What is needed >>
Would you retype the line that contains "インヴァランスについて (79, 2368)" and all lines following it to the end of the entries below, exactly and without pictures?

Stored data >>
--------------------
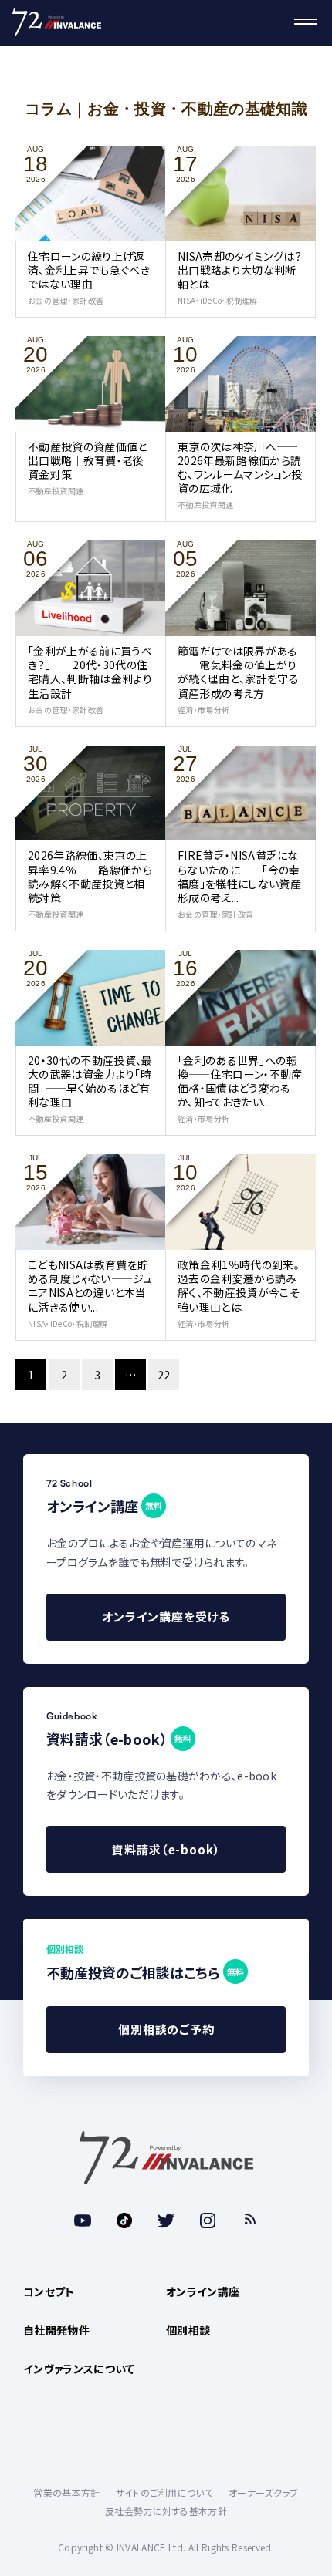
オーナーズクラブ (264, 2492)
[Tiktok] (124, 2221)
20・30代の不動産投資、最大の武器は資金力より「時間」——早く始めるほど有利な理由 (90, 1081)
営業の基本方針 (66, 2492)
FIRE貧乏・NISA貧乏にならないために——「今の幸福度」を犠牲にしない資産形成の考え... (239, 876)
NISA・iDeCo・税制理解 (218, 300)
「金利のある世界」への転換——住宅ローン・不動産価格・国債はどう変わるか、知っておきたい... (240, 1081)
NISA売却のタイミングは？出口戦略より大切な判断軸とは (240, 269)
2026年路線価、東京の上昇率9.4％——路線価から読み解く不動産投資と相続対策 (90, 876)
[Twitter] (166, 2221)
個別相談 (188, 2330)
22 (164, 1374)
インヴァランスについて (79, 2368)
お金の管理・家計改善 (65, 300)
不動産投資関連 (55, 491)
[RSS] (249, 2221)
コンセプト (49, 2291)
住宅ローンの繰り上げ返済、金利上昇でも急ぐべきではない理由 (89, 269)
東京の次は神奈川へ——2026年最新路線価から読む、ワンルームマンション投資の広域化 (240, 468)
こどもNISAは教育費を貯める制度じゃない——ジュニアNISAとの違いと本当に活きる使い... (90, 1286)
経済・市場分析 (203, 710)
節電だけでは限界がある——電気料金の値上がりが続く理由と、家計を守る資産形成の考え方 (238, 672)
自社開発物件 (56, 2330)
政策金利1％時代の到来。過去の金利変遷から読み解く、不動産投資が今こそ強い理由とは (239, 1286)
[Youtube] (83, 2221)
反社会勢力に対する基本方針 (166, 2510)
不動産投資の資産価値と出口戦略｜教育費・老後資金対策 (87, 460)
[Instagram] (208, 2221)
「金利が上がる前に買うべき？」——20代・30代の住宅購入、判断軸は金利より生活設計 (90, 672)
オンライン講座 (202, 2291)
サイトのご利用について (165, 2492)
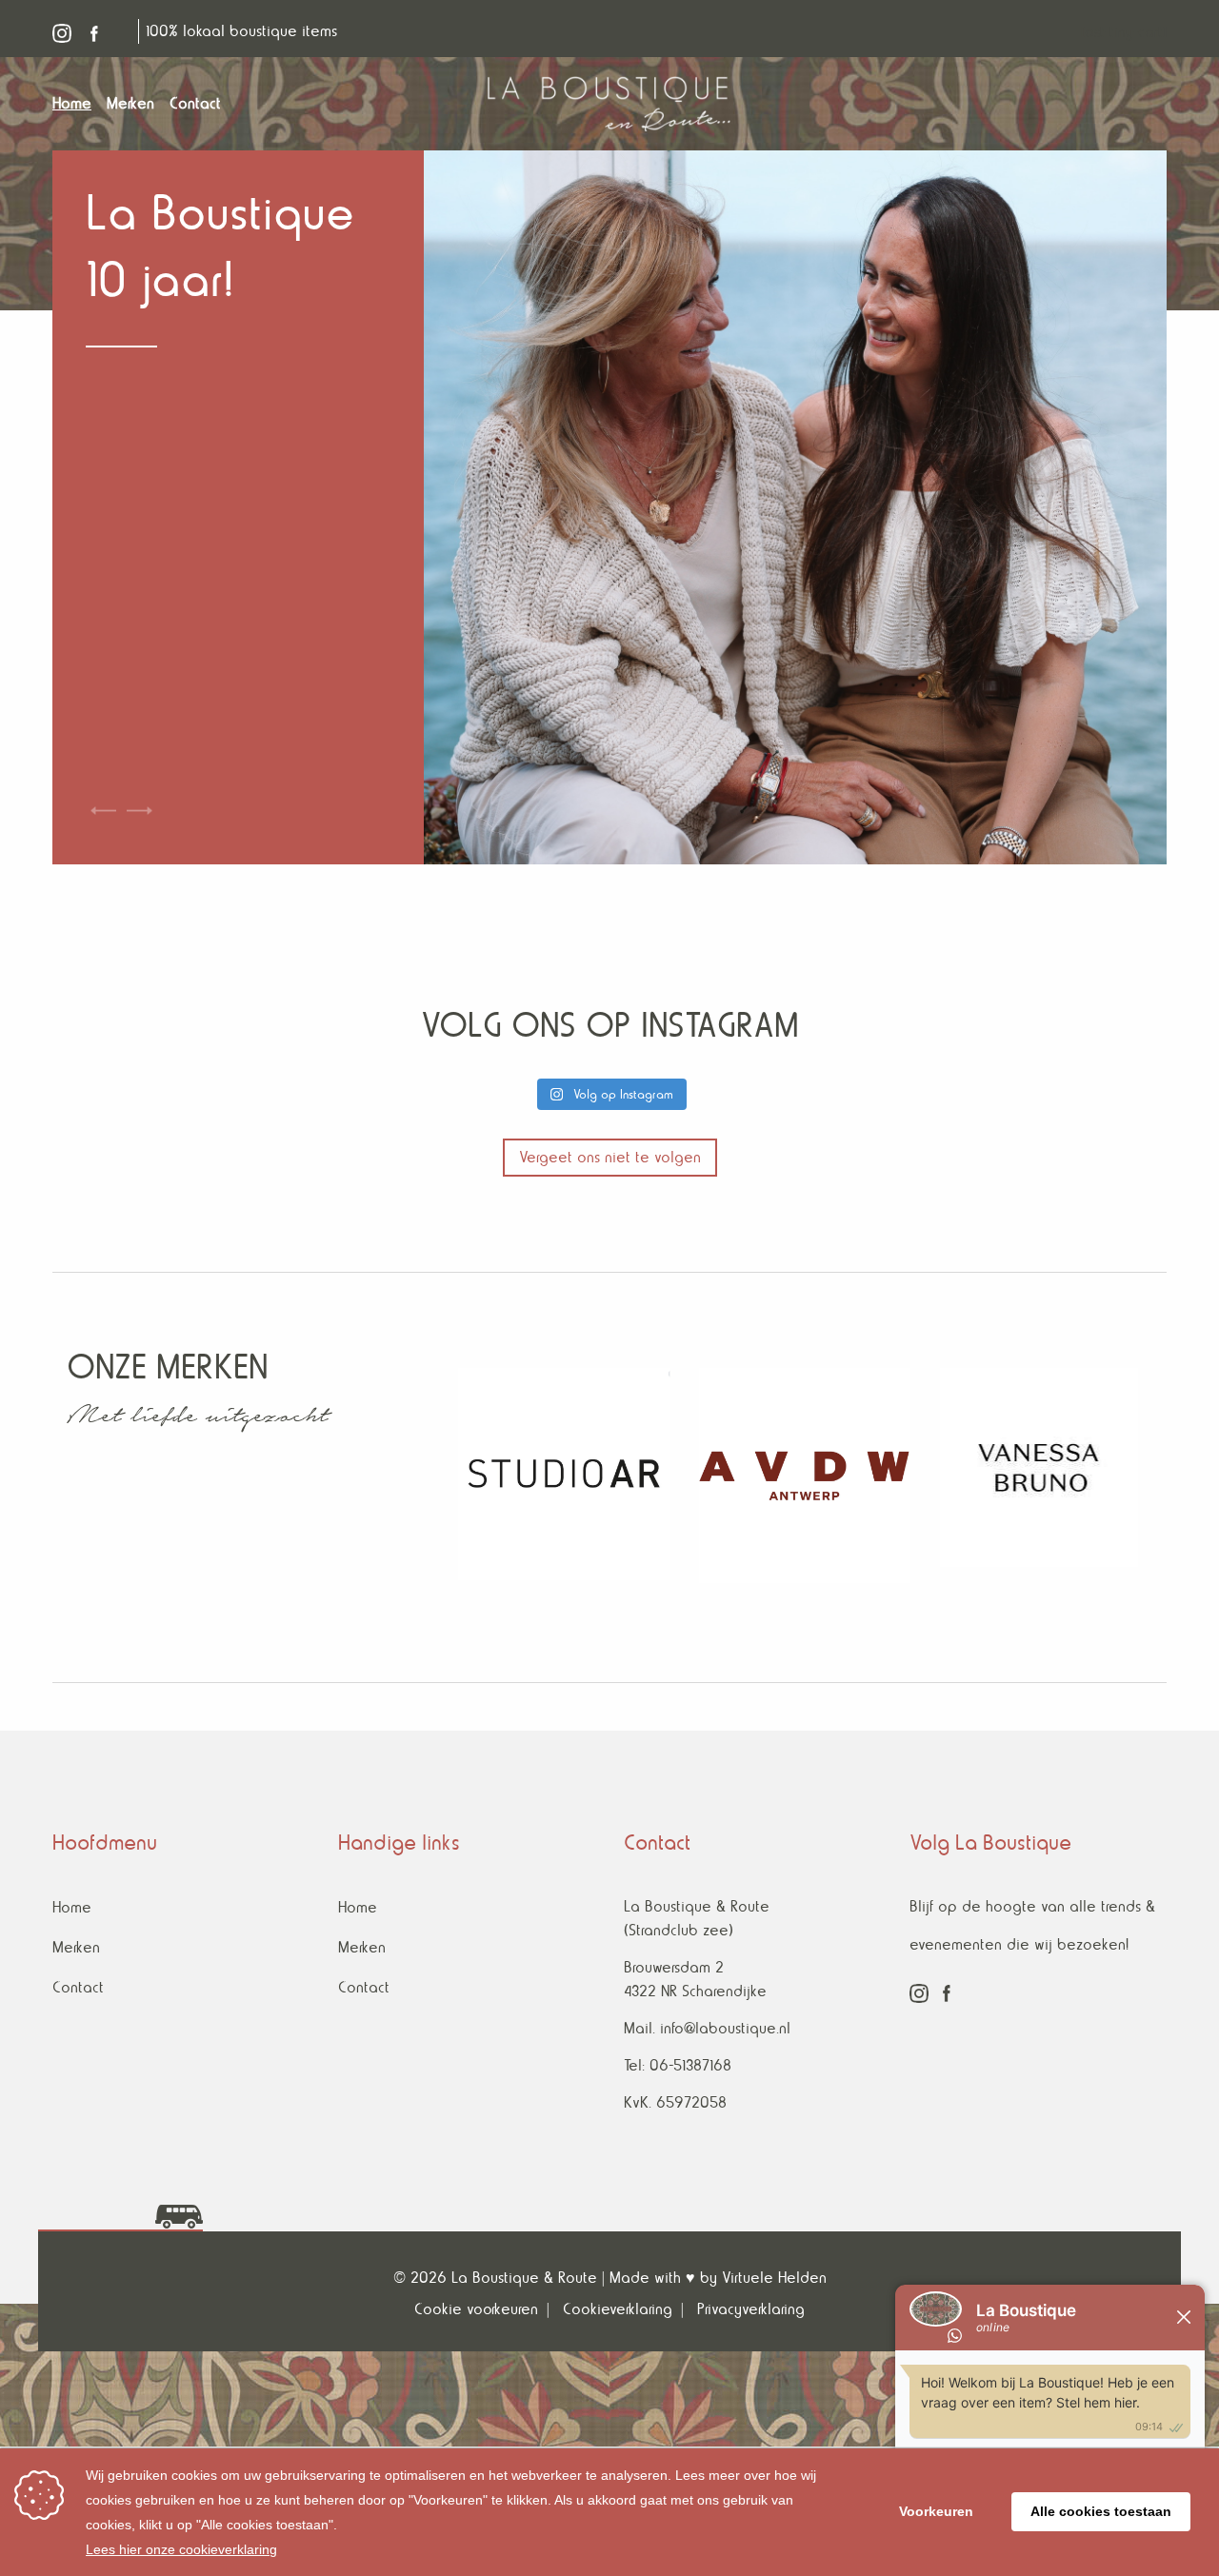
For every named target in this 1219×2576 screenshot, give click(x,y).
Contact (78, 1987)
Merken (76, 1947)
--------------------
Written response >>
インヴァランスについて (79, 2368)
お金の管理・家計改善 (65, 300)
不動産投資関連 (55, 491)
[RSS] (249, 2221)
コンセプト (49, 2291)
住宅ローンの繰り上げ返済、金利上昇でも急ぐべきではない理由 (89, 269)
東京の次は神奈川へ——2026年最新路線価から読む、ワンルームマンション投資の広域化 (240, 468)
こどもNISAは教育費を貯める制度じゃない——ジュニアNISAとの違いと本当に活きる使い... (90, 1286)
経済・市場分析 (203, 710)
節電だけでは限界がある——電気料金の値上がりが続く理由と、家計を守る資産形成の考え方 (238, 672)
自社開発物件 (56, 2330)
政策金利1％時代の到来。過去の金利変遷から読み解く、不動産投資が今こそ強い理由とは (239, 1286)
[Youtube] (83, 2221)
反社会勢力に対する基本方針 (166, 2510)
不動産投資の資産価値と出口戦略｜教育費・老後資金対策 (87, 460)
[Instagram] (208, 2221)
「金利が上がる前に買うべき？」——20代・30代の住宅購入、判断軸は金利より生活設計 (90, 672)
オンライン講座 (202, 2291)
サイトのご利用について (165, 2492)
For every named target in this 1219×2576 screenshot, give click(x,y).
Contact (78, 1987)
Merken (76, 1947)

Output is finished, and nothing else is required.